### About this exercise
From the listing below, reproduce exactly the lines starting with the one with "Screen dimensions: 1894x1064" and going on through the one with "Screen dimensions: 1602x901", both ends kept. No picture is copied.

### Supplied records
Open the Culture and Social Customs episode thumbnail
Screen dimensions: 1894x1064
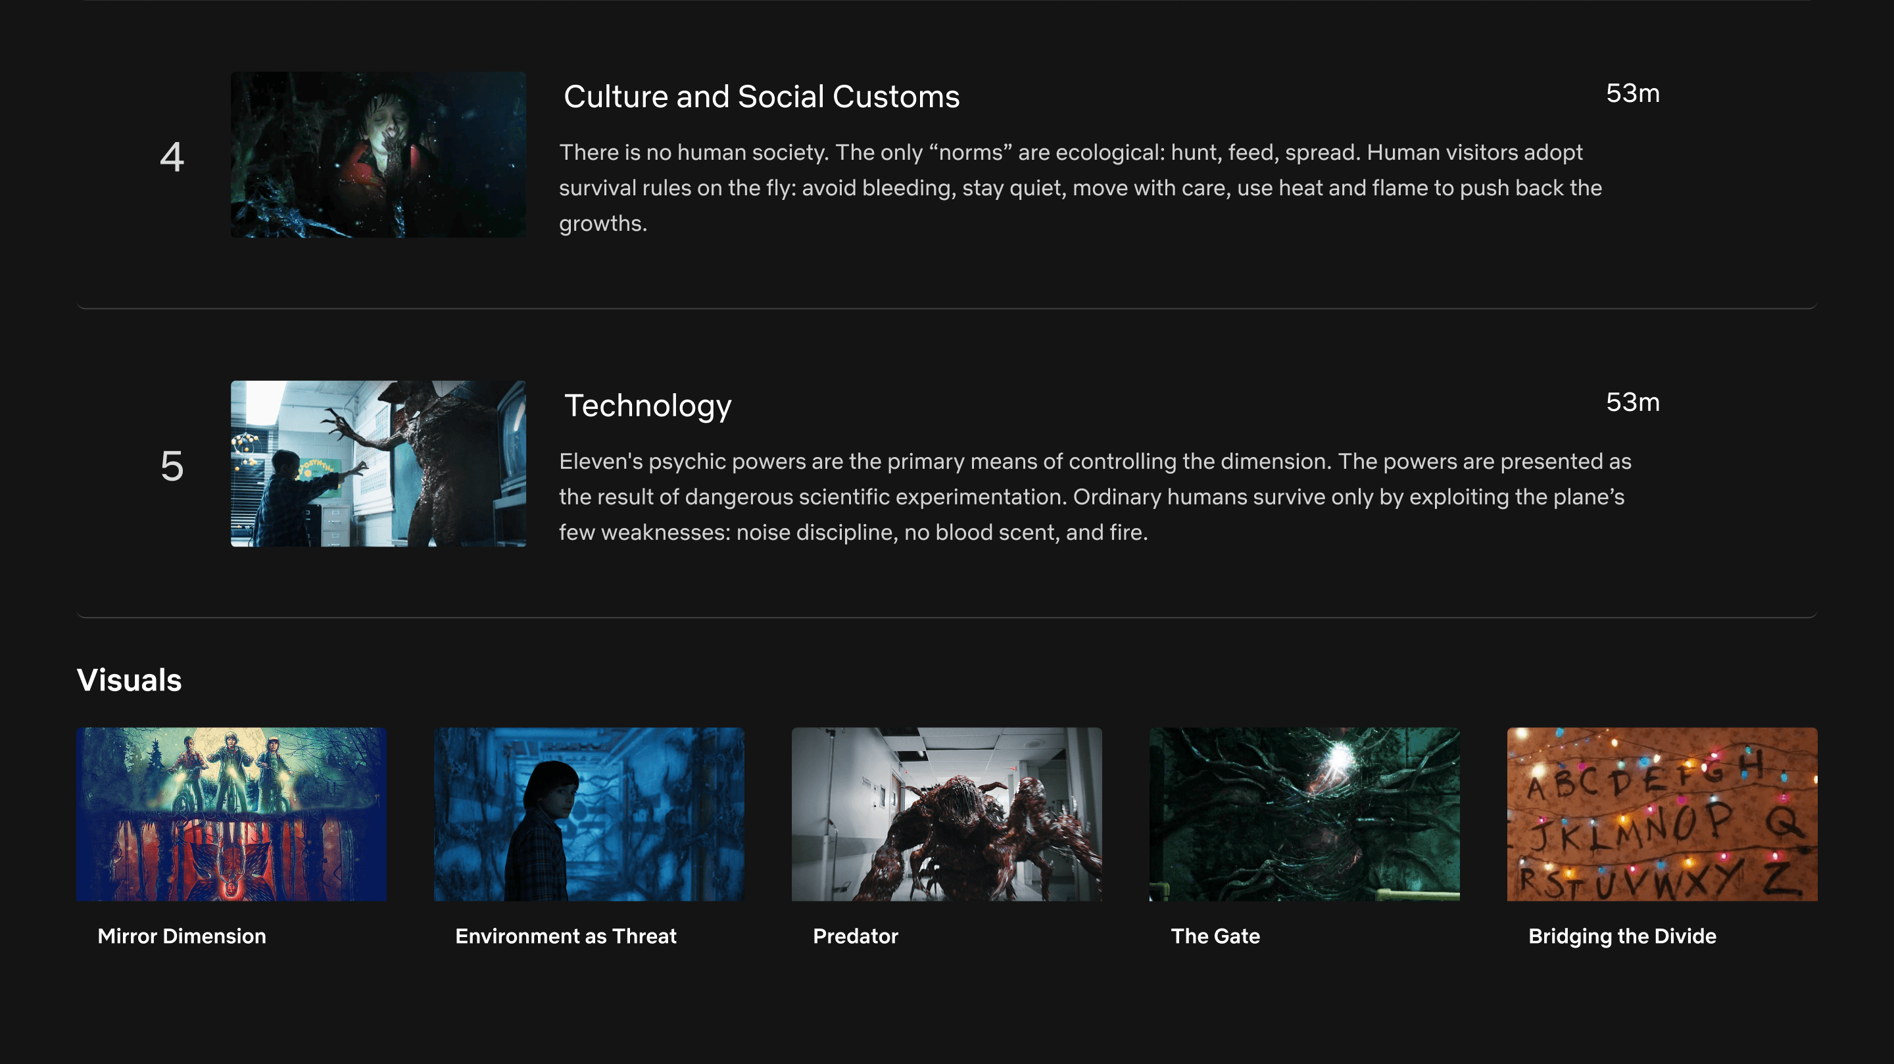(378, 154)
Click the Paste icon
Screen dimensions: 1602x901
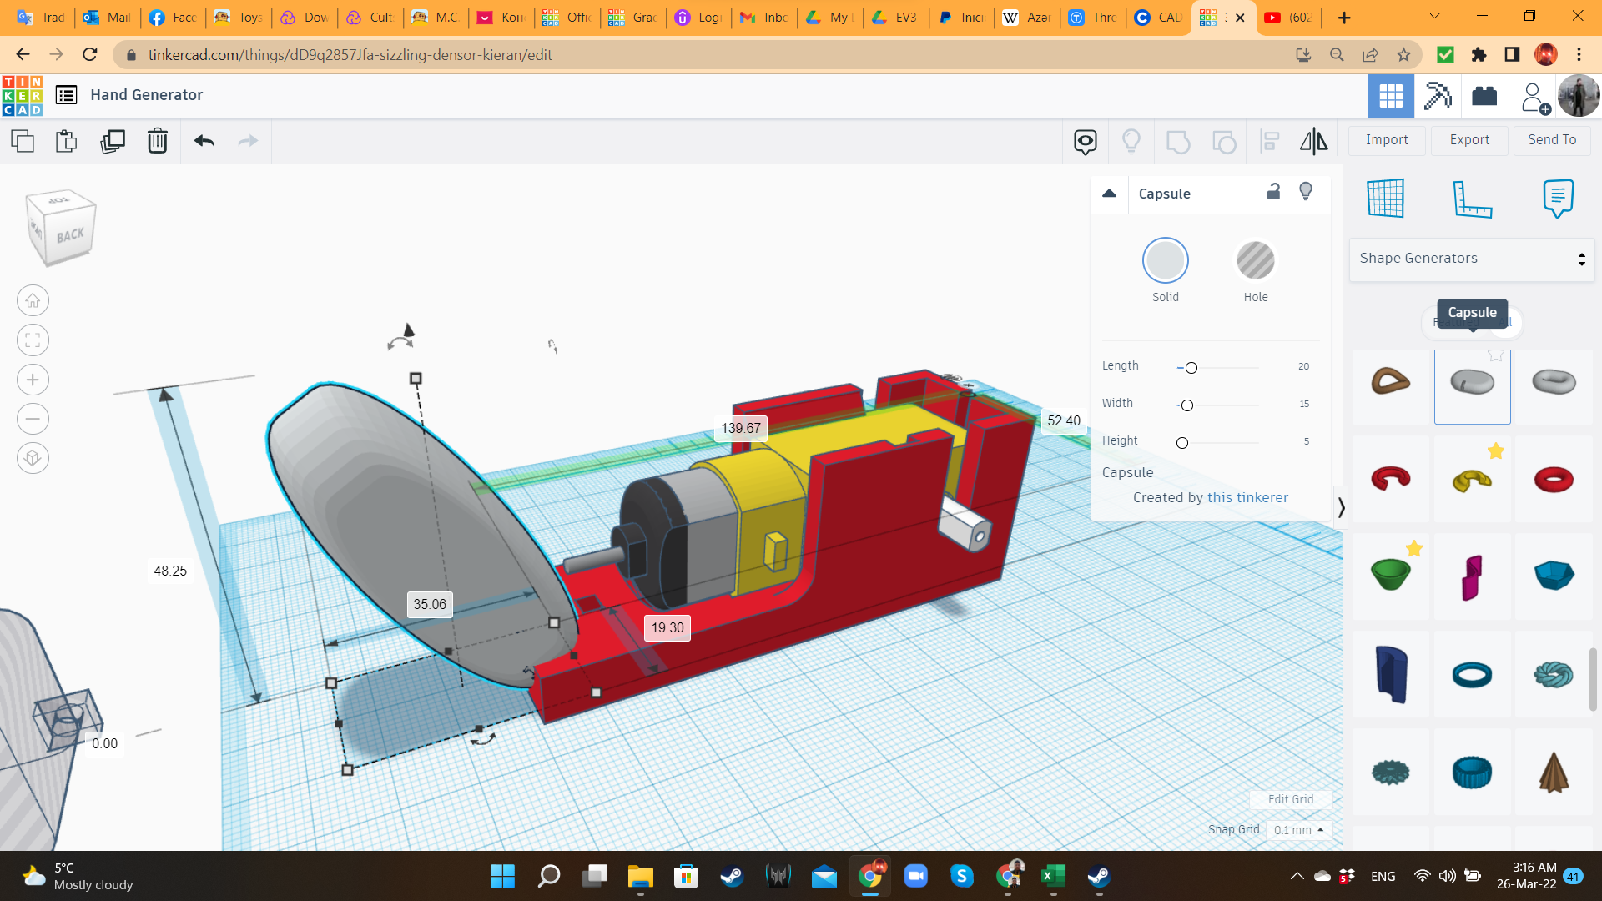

--

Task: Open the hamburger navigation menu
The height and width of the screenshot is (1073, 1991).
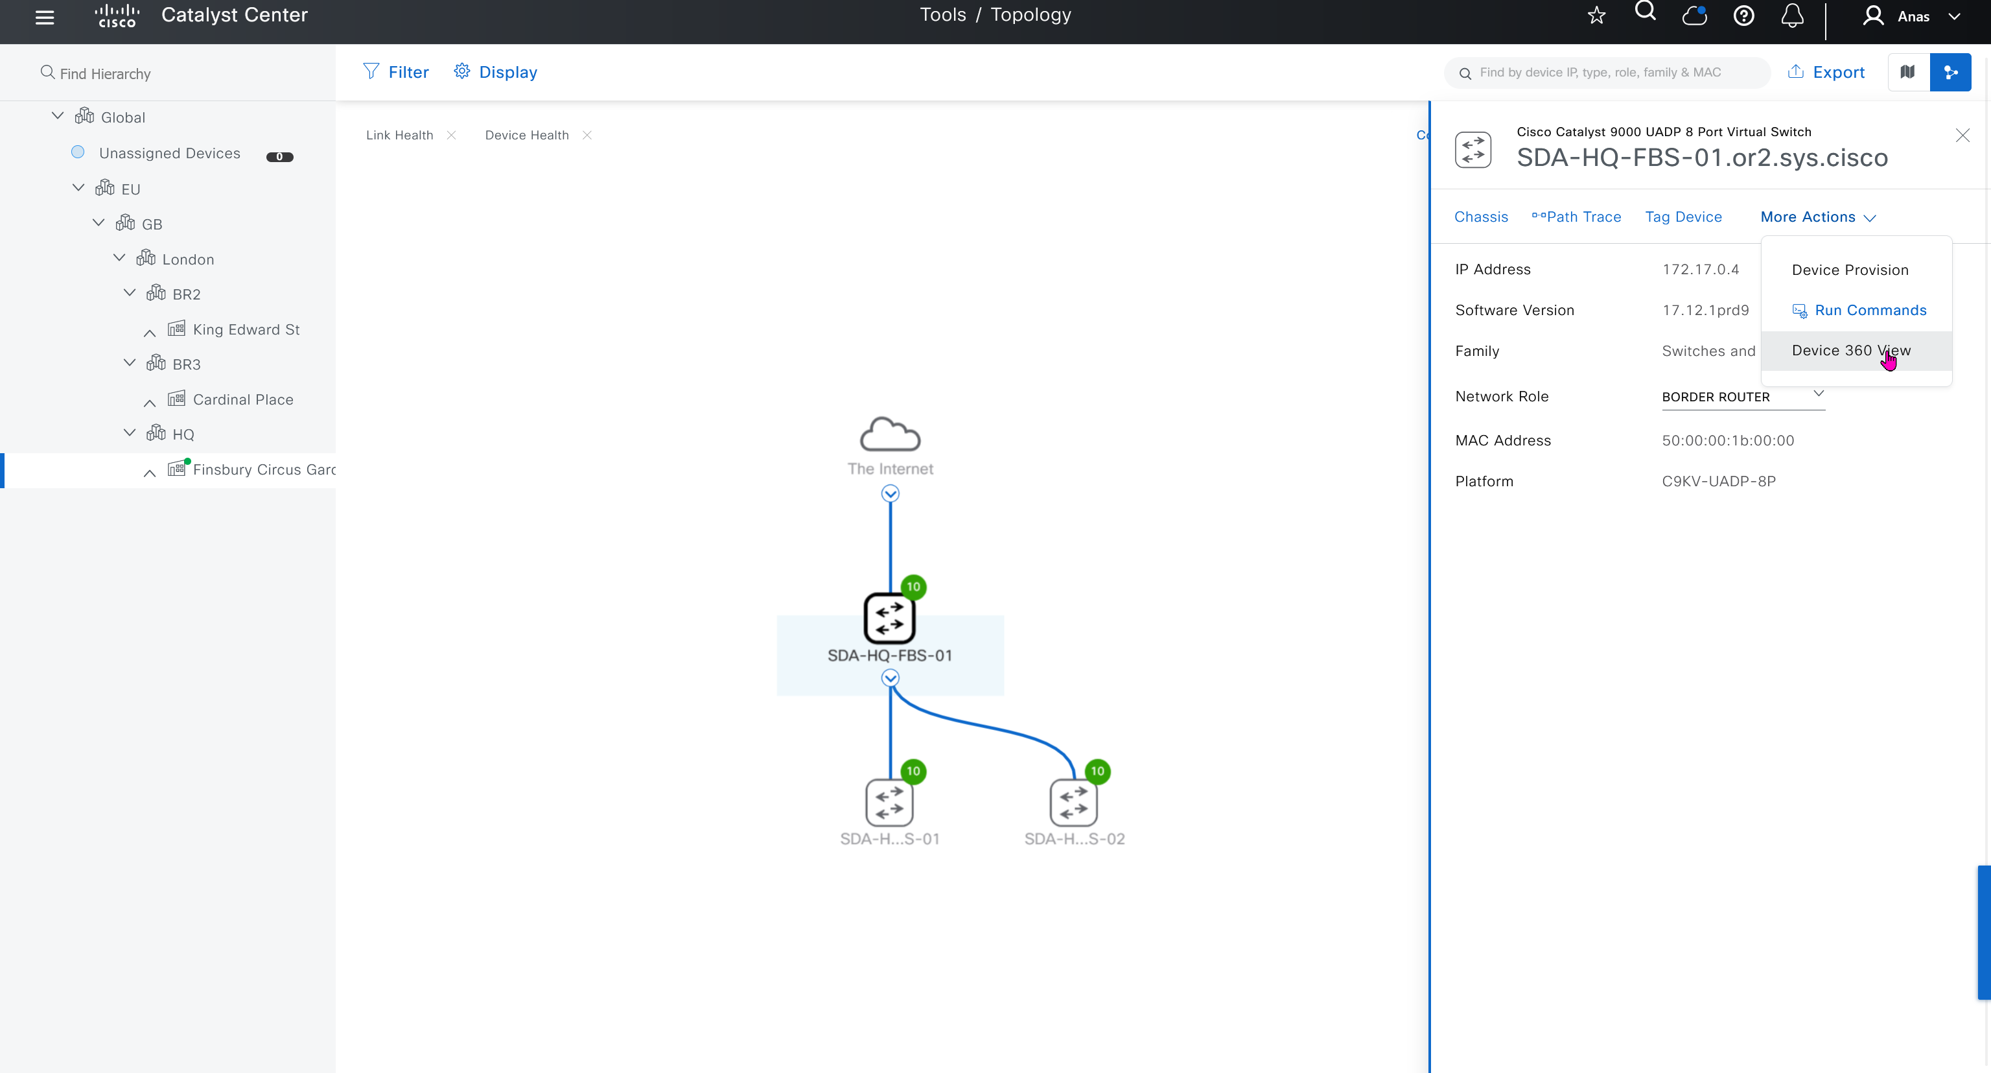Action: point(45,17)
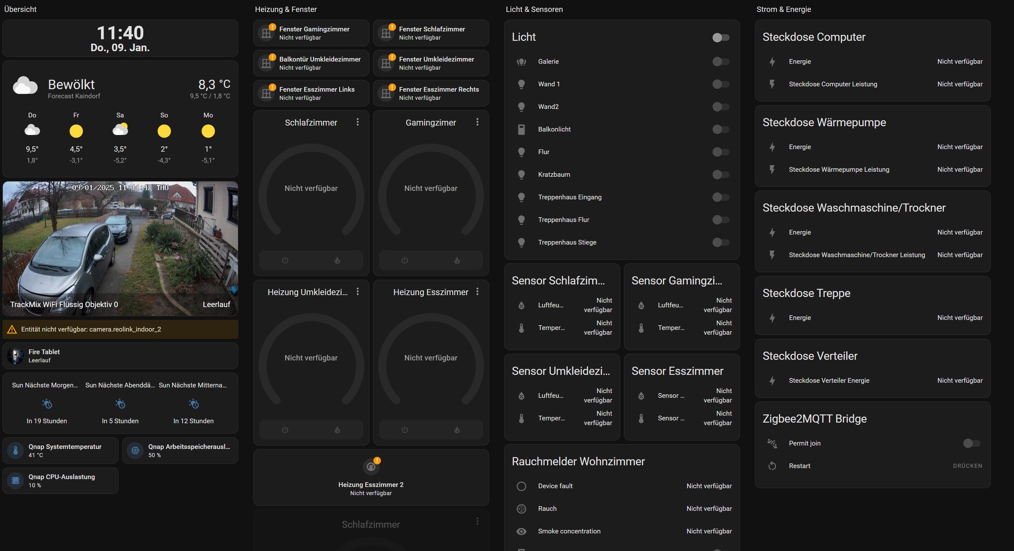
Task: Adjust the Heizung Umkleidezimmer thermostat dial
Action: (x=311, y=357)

* * *

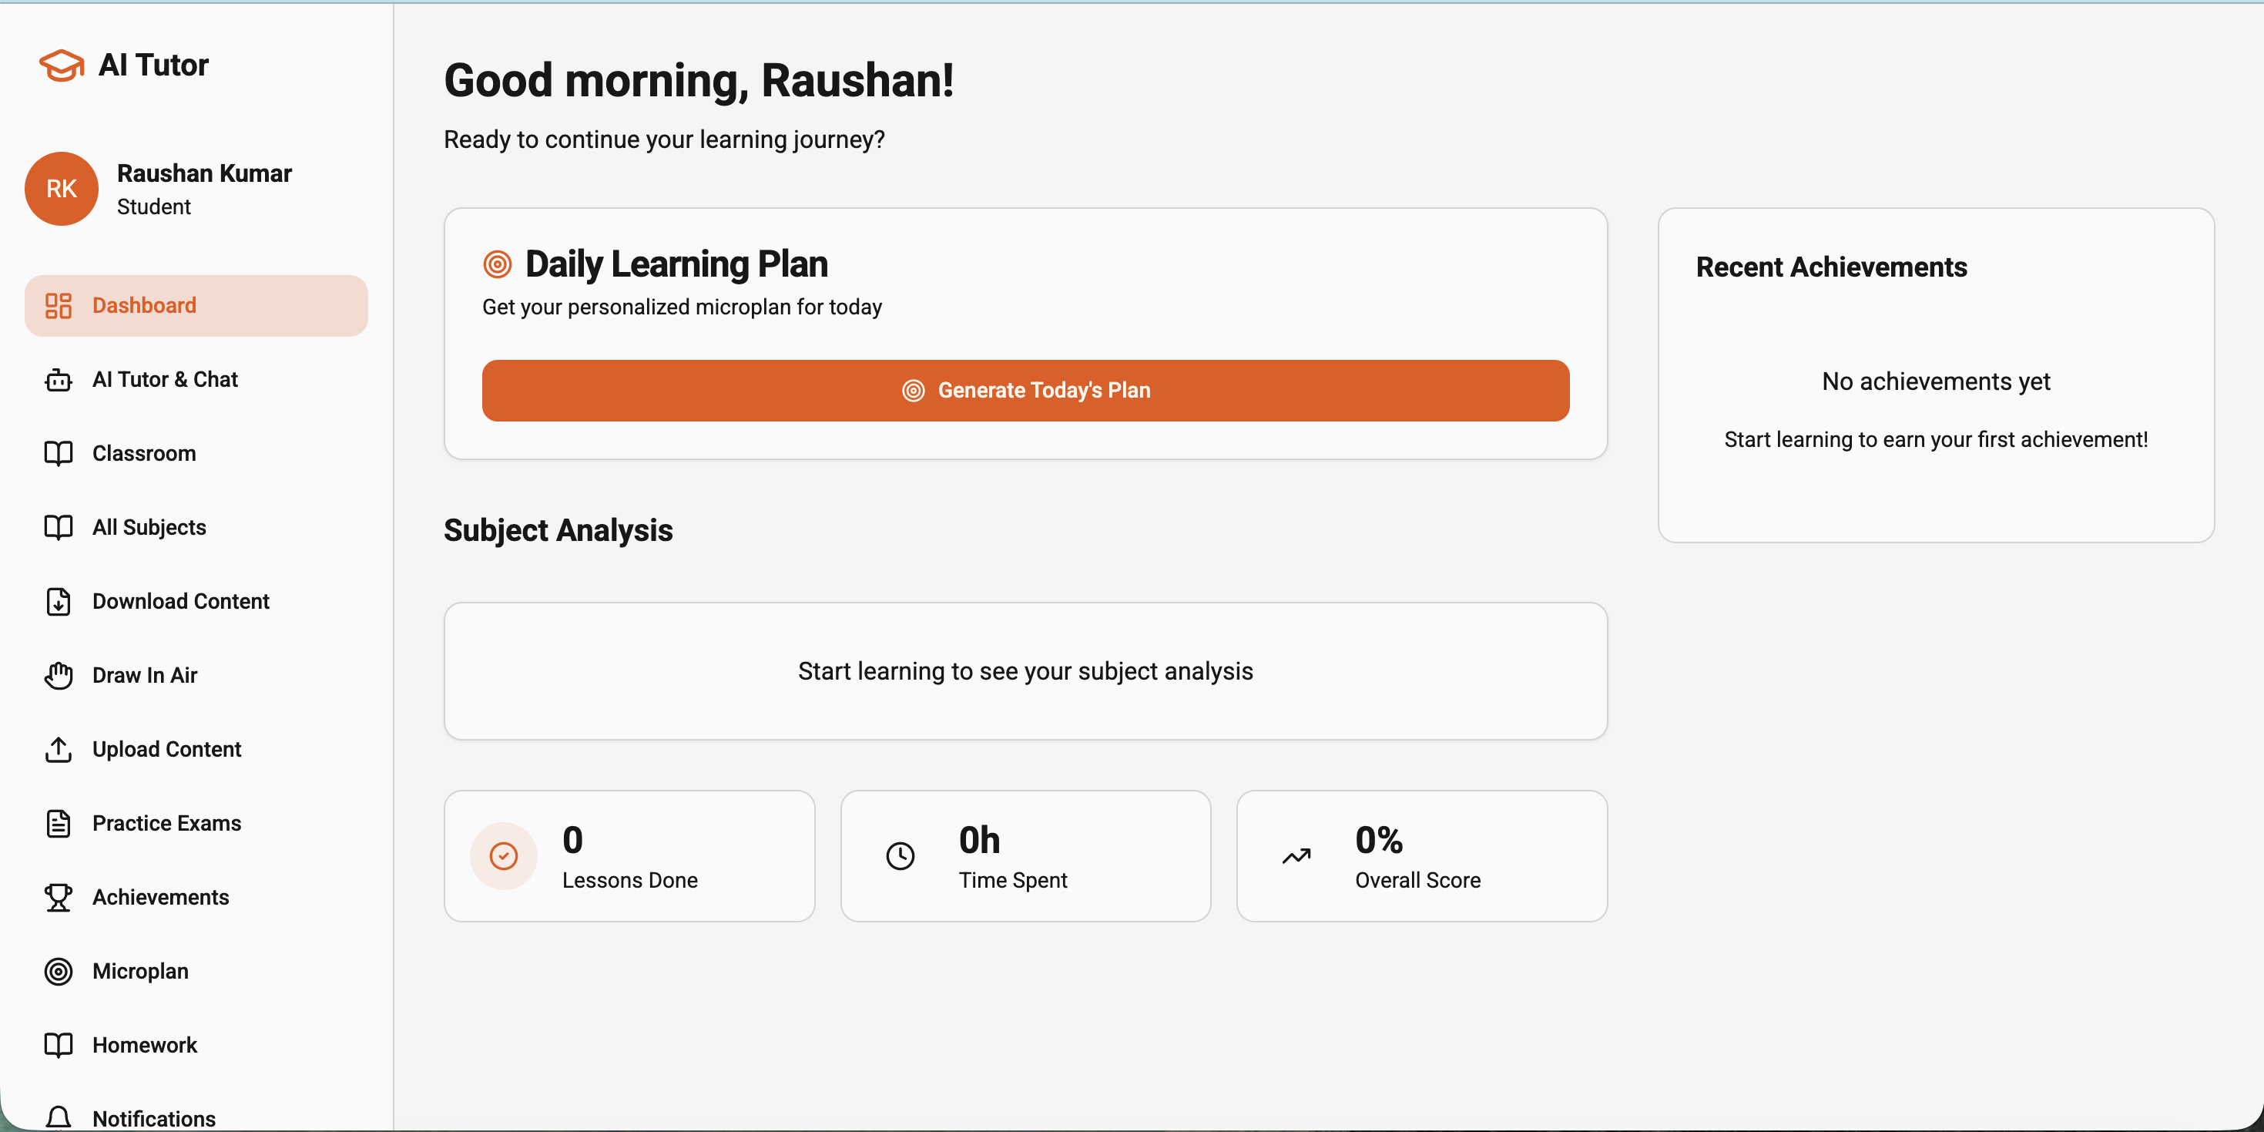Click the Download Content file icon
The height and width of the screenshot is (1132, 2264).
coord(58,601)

### Answer area
Screen dimensions: 1894x1064
(378, 154)
Click the Paste icon
Screen dimensions: 1602x901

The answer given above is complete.